Wednesday, September 3, 2008















Some photos finally....  this is where I live.  3 staff families live in the 2 story yellow house.  The orange building is the school called SMCA (Sierra Madre Christian Academy) where my roommate Hope teaches staff kids.  
Here is the LDM (Lugar de Misericordia which is spanish for "Place of Mercy").  I live in this building- my apartment is to the right in this photo.  5 staff families live in this building and when American groups come to stay for a week or so- they sleep in dorms in this building.  Apparently, it used to be an old thread factory.

This is my front door.  
I live with Becca and Hope.  Becca is on STINT like me and Hope is a teacher at the school.  They are both really good cooks and I already love living with them both.  
Check out our kitchen!  Clearly.... this is where I hang out most of the time.  You know... drinking coffee and eating chocolate.  The stairs/ladder near the fridge is how you get up into Hope's loft.  And grandma and grandpa didnt want me to leave the states without my Tim Tebow poster.  So I put it up in mine and Becca's bedroom.  
Kenzi who is also a STINTer wore gator shirts with me and Becca for game day.  And you know that this made my day!  They are awesome!  I thought I'd have to ask people to wear Gator stuff and listen to the game with me for my birthday or something but no!  They volunteered on the first game.  We sat in my living room and listened to the Gators destroy Hawaii on the radio through my laptop.  
WORK:  First, I'd just like to say that I love what Back2Back does as a ministry!  It takes a lot of people to build houses and medical clinics, show around 500 orphans a lot of love, invite teens to come live with your family, host over 1500 americans on short term mission trips each year, and maintain a large property.  There are tons of things to be done and tons of people working each day to make it all happen.  I'm just a small part of the team.  Together though, we do some big things in the name of Jesus.  This week my days resemble the following:
-  make a lot of coffee at 7 am!
-  meeting at 8 am with the property workers to get a list of what I need to do and then me, Becca and Kenzi just go down the list until it's done
-  break for lunch and attempt to catch a 10 minute nap  <- yeah right!  but i wish
-  Then work till around 4pm
Sunday after church,  we drove to 3 orphanages so that we'd be confident enough in knowing their locations that we could direct a bus driver to the home in spanish.  This was a lot of fun!  We got a little lost a few times but we found them, those 3 at least.  At the first home, Manatial de Amor, a sweet sweet woman named Momma Conny prayed for the 3 of us and our year working with B2B.  After several failed attempts to locate some of the homes, I know understand why this country does NOT have any sort of postal service.  Tons of streets do not even have names!
Monday the most time consuming and back breaking thing on our to-do list was to take apart 20 bunk beds and moved the frames and mattresses into another dorm for storage.   It was hard but we had a great time trying to make mattresses stack up 20 feet in the air.  We've exterminated bugs, washed several hundred bathing suits that kids wear when we have pool parties, cleaned things, cleaned things, cleaned things, you get the idea.  Today though, we got to paint doors in the medical clinic.
Here is the clinic.  It will be finished soon.  It is huge and will be used for some amazing things- office visits, dentistry, surgeries, and screenings.   The first medical group for the year comes down in October.  We have a month to finish it.   I think I will be working in here quite a bit for the next few weeks.

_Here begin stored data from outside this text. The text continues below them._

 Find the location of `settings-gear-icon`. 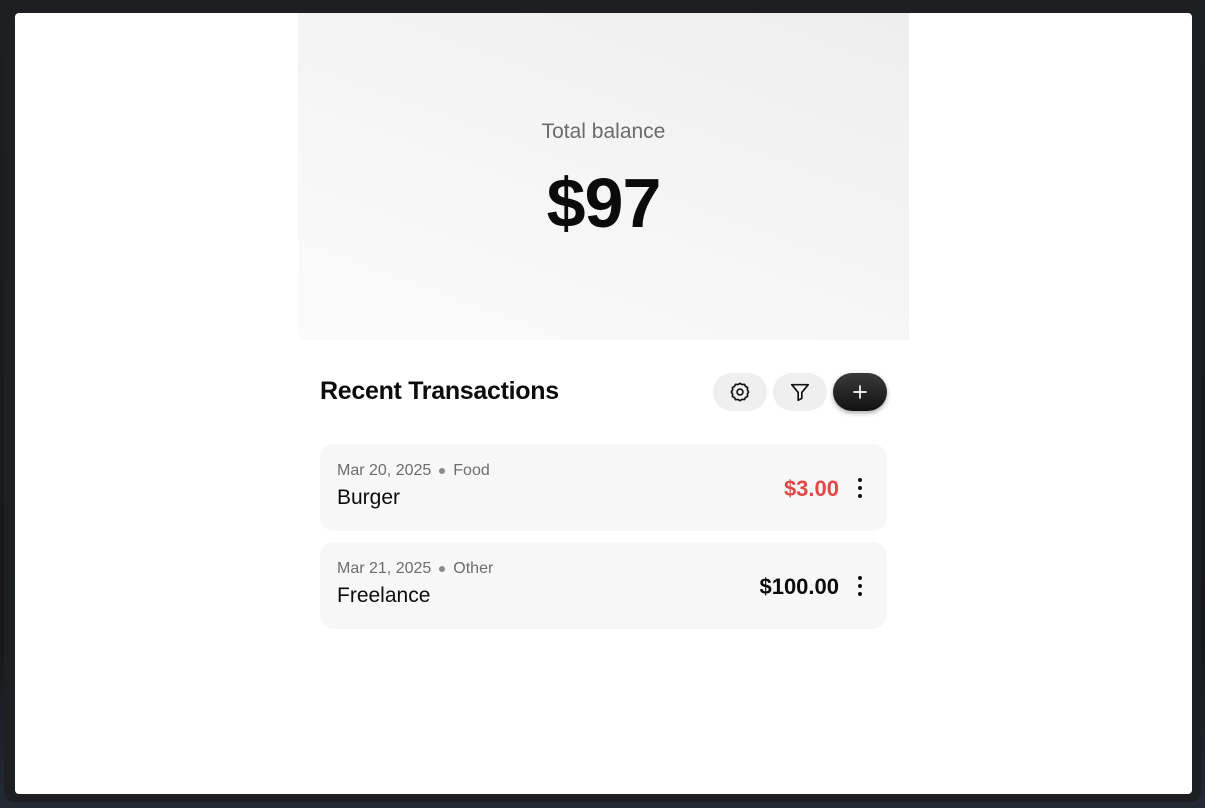

settings-gear-icon is located at coordinates (740, 392). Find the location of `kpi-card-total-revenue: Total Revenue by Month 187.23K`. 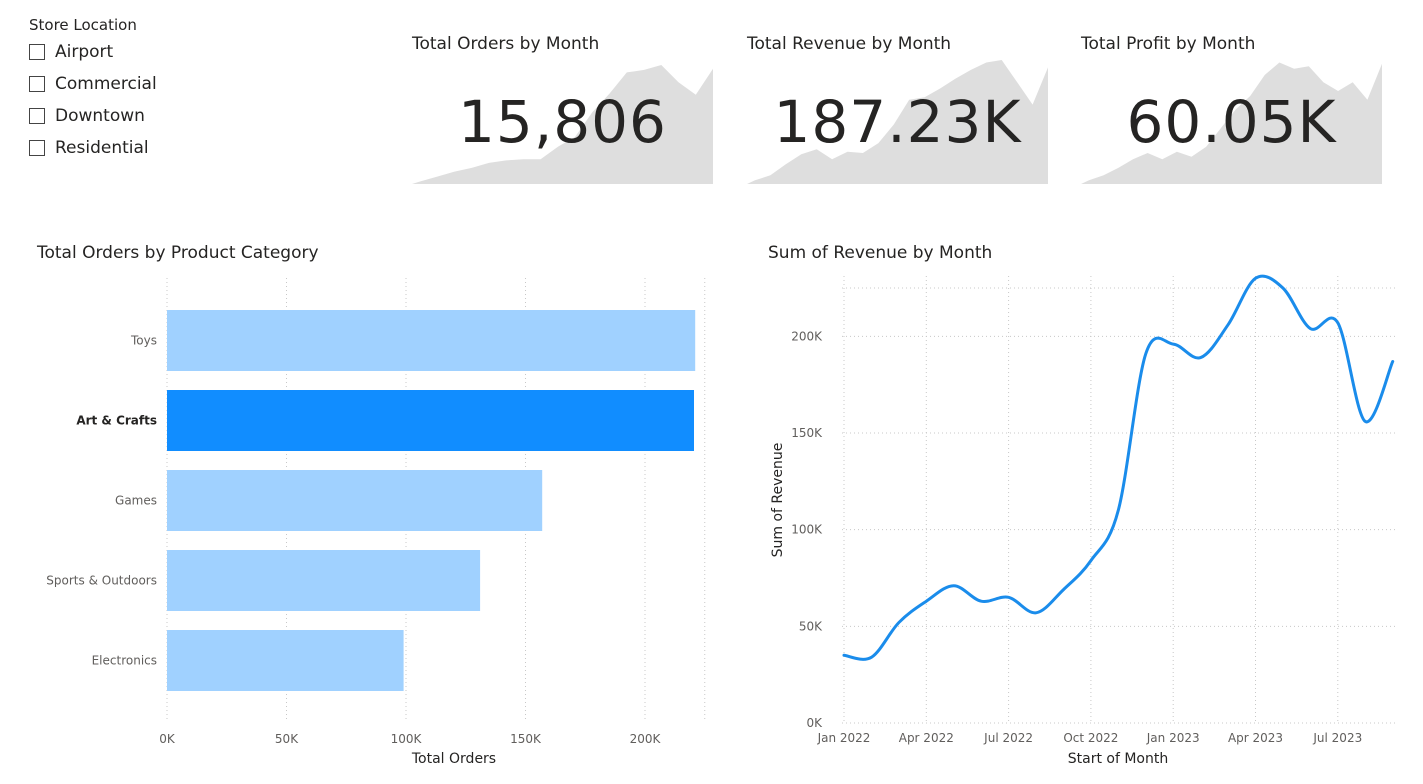

kpi-card-total-revenue: Total Revenue by Month 187.23K is located at coordinates (898, 108).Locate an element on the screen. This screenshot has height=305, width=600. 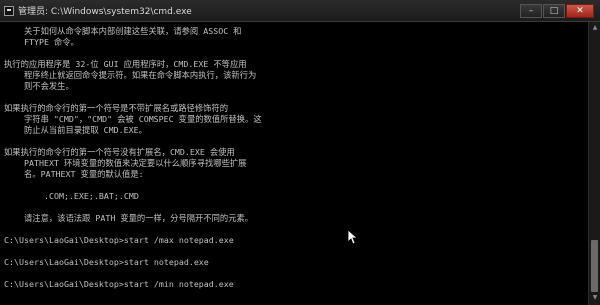
scroll-up-arrow-icon: ▲ is located at coordinates (595, 28).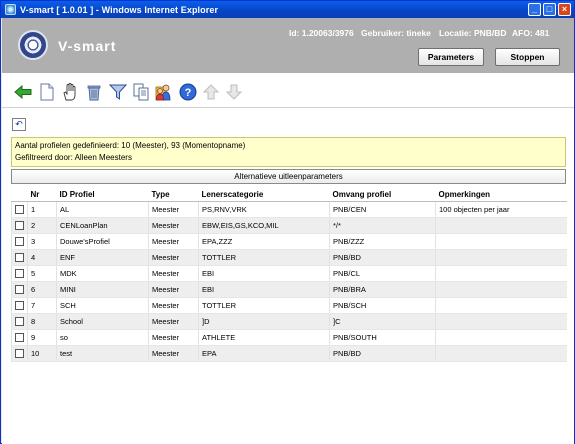 This screenshot has width=575, height=444. Describe the element at coordinates (141, 92) in the screenshot. I see `copy-icon` at that location.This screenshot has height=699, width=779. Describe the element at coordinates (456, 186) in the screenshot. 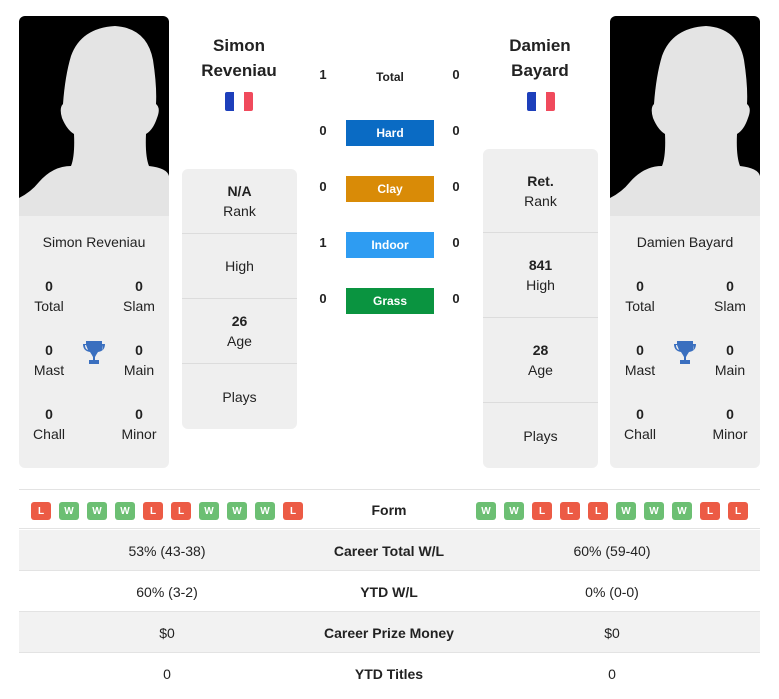

I see `h2h-clay-p2: 0` at that location.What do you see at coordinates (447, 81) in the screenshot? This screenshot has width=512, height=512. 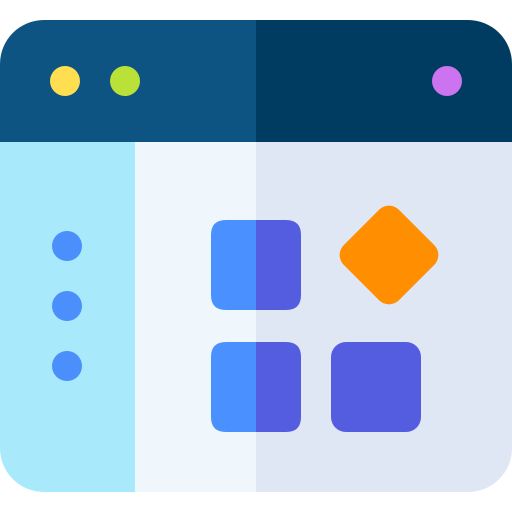 I see `window-control-purple-icon` at bounding box center [447, 81].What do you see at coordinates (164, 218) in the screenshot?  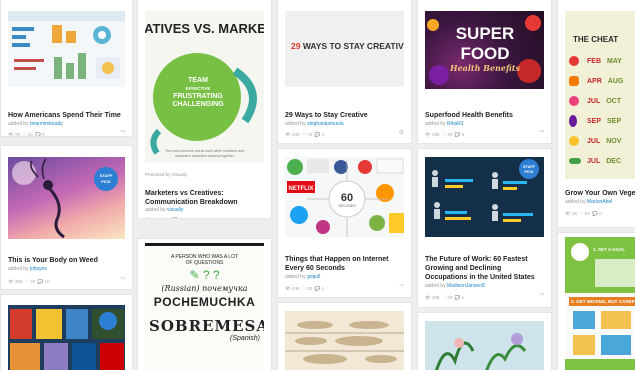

Or you might be able to find me working in either of these houses on the property.... these are the last 2 Hope Program houses that need finishing.  16 more teenagers from the orphanages - we call the orphanages "casa hogars"  - will be able to move in when these are completed.  Please pray that the funding to finish construction comes in.  Things are coming to a halt because of funding.  
In other news, I love this city!  Living here feels so normal in so many ways.  Packing and moving made me so nervous and scared and anxious but now that I'm here, I feel at ease, at home.   I am SO thankful for how much fun I have had in the last week.  I am making a ton of new friends.  All of the staff came back to Monterrey from the states today and I'm sincerely looking forward to our first staff meeting.